▸ Source passage:
★ ★ ★ ★

Video
that led to Aaron Swartz’s arrest released
Several
minutes of surveillance camera footage used to identify, then arrest
and indict late computer prodigy Aaron Swartz has surfaced due to a
Freedom of Information Act request.
RT,
4
December, 2013
The
eleven minutes of raw video was captured by a hidden camera posted in
the corner of an electrical closet at MIT in January 2011 and shows
Swartz — a then-24-year-old programmer and activist who years
earlier helped code the popular website Reddit — swapping a new
hard drive into a hidden laptop that he connected to the school’s
network in an attempt to download millions of scholarly articles from
the academic website JSTOR.
Authorities
relied on the footage to narrow in on Swartz days later and
ultimately charge him with computer crimes, the likes of which could
have cost him as much as 35 years in prison and a million dollars in
fines if he had been convicted. His case was months away from going
to a jury trial this past January when he hung himself in his New
York City apartment and died
at the age of 26. Federal charges were dropped
shortly thereafter.
Kevin Poulsen — a friend of Swartz and a reporter for Wired — published the video on the internet on Wednesday along with 148 pages of newly-released documents that have just now been relinquished by the government in compliance with a federal judge’s order from this summer. Poulsen’s efforts to uncover the government’s dossier on Swartz following his death had been ignored by the feds until United States District Judge Colleen Kollar-Kotelly compelled the Department of Homeland Security in July to come clean and produce any documents pertaining to Swartz in the possession of their sub-office, the US Secret Service, who along with the Massachusetts District Attorney’s Office had been investigating the MIT incident.
The trove of just-released files consists largely of correspondence between the Secret Service and Justice Department officials in the days and weeks after Swartz’s Jan. 11 suicide, when reports of his passing sparked digital protests, allegations of prosecutorial overreach on the part of the government and questions from lawmakers. Some documents show a back-and-forth between staffers at the Secret Service’s Office of Congressional Affairs and Justice Department officials, who scrambled to gather information on the case days following Swartz’s passing after the House Oversight and Government Reform Committee, chaired by Rep. Darrell Issa (R-California), demanded a briefing on their respective roles in the investigation.
“Had he been a journalist and taken that same material that he gained from MIT, he would have been praised for it,” Issa told reporters at Huffington Post at this time of Swartz’s alleged crime. “It would have been like the Pentagon Papers.”
In another document obtained by Poulsen dated only hours after Swartz’s death, a Secret Service agent cautioned a colleague, “Given that he is well known through his association with Reddit and Wired magazine, I would not be surprised if there were to be media inquiries / coverage regarding his death.”

★ ★ ★ ★

▸ Exercise brief: Continue the article about the released surveillance video from the Aaron Swartz case, starting right after its final paragraph.

▸ Data extract:
★ ★ ★ ★

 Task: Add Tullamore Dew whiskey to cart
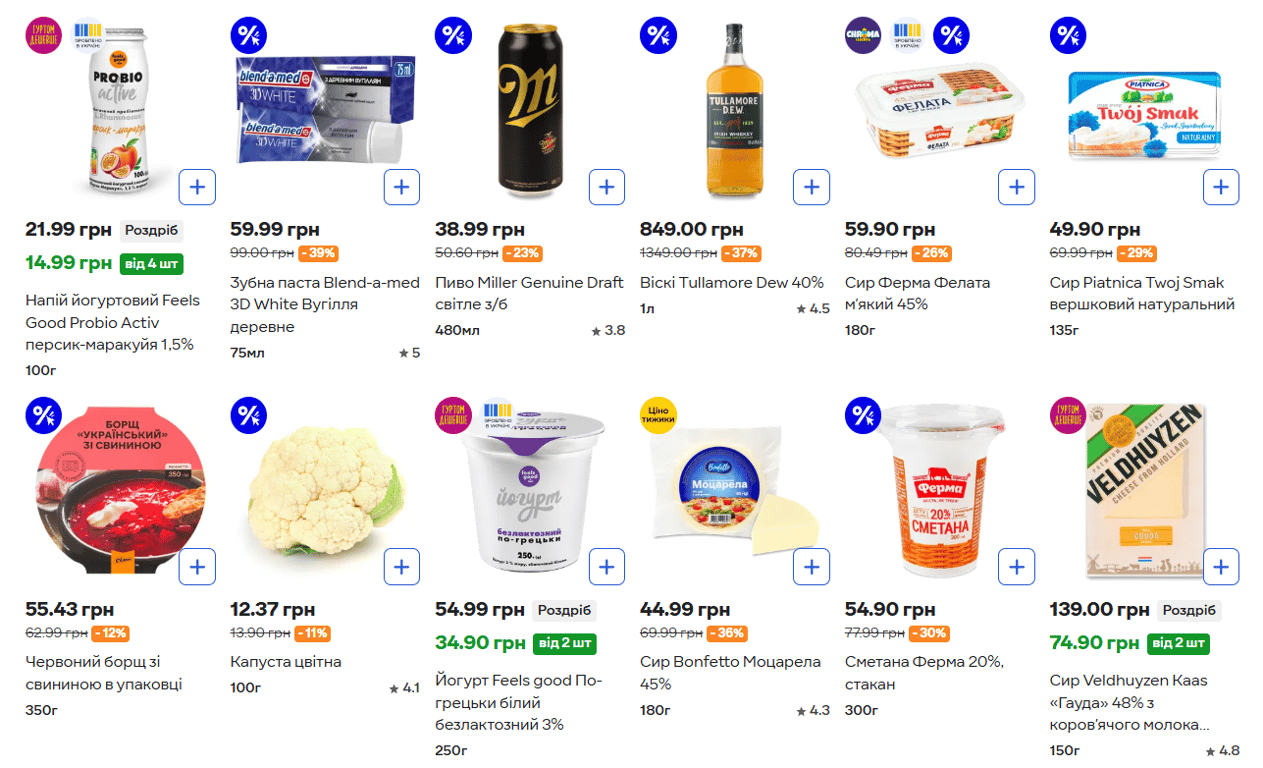[x=811, y=187]
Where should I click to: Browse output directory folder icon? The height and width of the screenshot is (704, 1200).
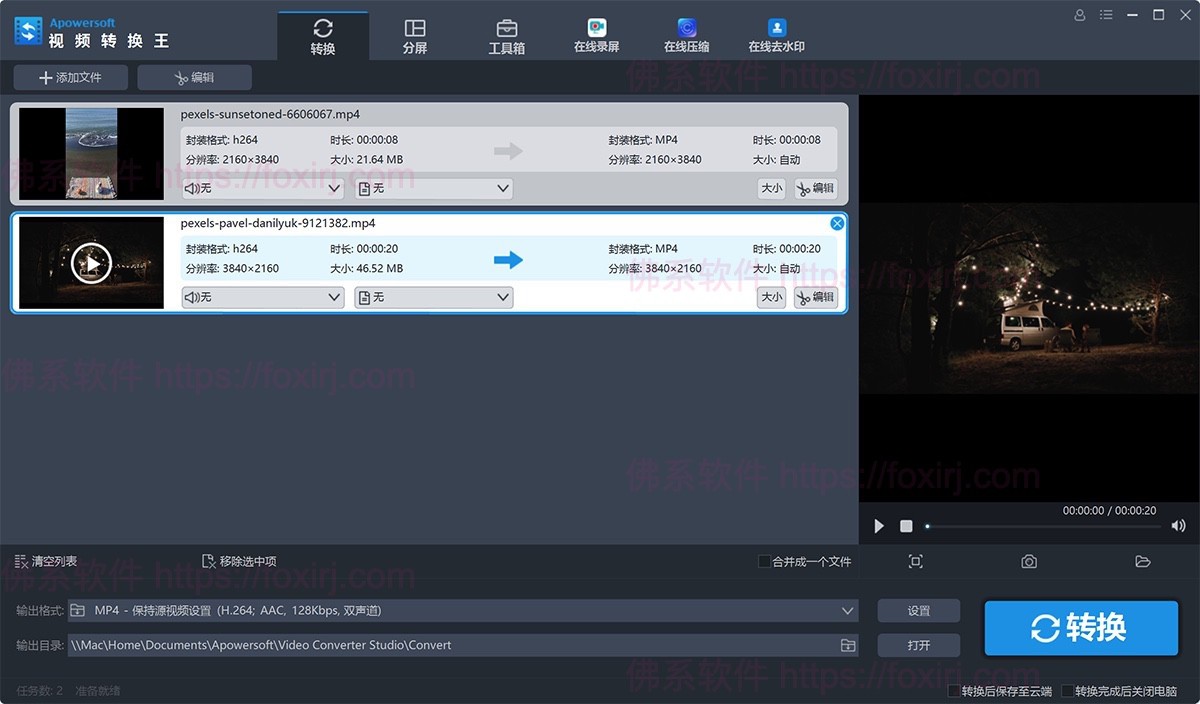click(847, 645)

★ ★ ★ ★

▸ Task result:
Indeed, Swartz’s legacy and untimely death continue to garner coverage nearly one year after his passing — as evident most clearly by Poulsen’s latest piece for Wired and the subsequent media attention that it has already generated: moments after Poulsen’s latest finds were published online, the internet quickly erupted with chatter about the silent, 11-minute-long video of Swartz shot at the precise movement that made a federal case fall into place and, according to some, ultimately lead to his death.
“The
door to the network closet pops open and a slender figure enters, a
bicycle helmet hanging from one arm. He sheds his backpack and pulls
out a cardboard box containing a small hard drive, then kneels out of
frame. After about five minutes, he stands, turns off the lights and
furtively exits the closet,” Poulsen wrote of the footage. “Those
few minutes of glitchy video — capturing Swartz swapping hard
drives on his stashed laptop — would prove fateful.”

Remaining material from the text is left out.